Want to build a low-cost collection of memorabilia? Here’s an idea: collect some phone books.
Some state utility regulators have been allowing major phone companies to halt the mandatory distribution of perhaps the only book more ubiquitous than bibles in American homes: the phone book.
Just within the last month, Verizon Communications has been granted permission to stop distributing the white pages in New York, Florida and Pennsylvania. The request is also on the table in Virginia. Other states that have already approved the change: Alabama, Delaware, Georgia, Indiana, Missouri, New Jersey, North Carolina, Ohio, Oklahoma, Texas and Wisconsin.
The reason is obvious – the web.
According to this recent article in the Huffington Post phone books have been around since 1878. These days, however, not only are phone books used less often, cell numbers often aren’t included in them, rendering them all but useless if the person you’re looking for belongs to the growing group of Americans who has “cut the cord” and eliminated their land line entirely.
The publisher of Verizon’s white pages, SuperMedia Inc., commissioned a Gallup poll that indicated that only 11% of American households rely on the white pages. Of course, SuperMedia – not Verizon – is the primary beneficiary of cutting out the mandatory distribution of white pages: they’re the ones who realize the cost savings.

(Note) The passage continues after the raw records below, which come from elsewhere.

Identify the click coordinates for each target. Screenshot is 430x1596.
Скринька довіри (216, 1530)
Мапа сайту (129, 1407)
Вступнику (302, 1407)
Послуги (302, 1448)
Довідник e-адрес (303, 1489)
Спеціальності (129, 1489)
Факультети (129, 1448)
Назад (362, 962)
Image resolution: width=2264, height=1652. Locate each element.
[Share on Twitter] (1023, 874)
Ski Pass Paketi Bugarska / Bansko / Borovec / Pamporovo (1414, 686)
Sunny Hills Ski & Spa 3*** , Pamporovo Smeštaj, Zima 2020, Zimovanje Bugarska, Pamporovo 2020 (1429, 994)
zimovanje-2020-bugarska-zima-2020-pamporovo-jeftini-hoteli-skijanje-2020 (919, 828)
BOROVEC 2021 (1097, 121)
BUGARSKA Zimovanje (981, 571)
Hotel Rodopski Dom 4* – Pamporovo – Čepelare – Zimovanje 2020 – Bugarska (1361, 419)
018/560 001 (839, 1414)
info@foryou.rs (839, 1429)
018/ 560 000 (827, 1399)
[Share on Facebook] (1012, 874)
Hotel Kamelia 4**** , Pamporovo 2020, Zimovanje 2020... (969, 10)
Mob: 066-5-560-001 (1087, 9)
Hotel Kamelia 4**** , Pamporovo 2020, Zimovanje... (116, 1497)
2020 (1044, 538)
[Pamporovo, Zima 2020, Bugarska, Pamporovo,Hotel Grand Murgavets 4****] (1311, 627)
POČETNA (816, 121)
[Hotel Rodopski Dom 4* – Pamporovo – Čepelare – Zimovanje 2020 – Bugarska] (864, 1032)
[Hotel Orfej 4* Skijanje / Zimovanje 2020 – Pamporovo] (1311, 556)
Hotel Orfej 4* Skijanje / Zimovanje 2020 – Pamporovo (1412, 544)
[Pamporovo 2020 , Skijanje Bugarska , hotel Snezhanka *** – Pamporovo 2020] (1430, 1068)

In contrast, the phone book that’s been a cash cow for phone companies – the yellow pages – polls quite differently, at least according to those who benefit from it. The Yellow Pages Association says that more than half of Americans still let their fingers do the walking.
In places where phone companies have stopped the mandatory distribution of the white pages, it’s still available upon request. But it looks like its days are numbered. From the Huffinton Post article:
“Anybody who doesn’t have access to some kind of online way to look things up now is probably too old to be able to read the print in the white pages anyway,” joked Robert Thompson, a pop culture professor at Syracuse University.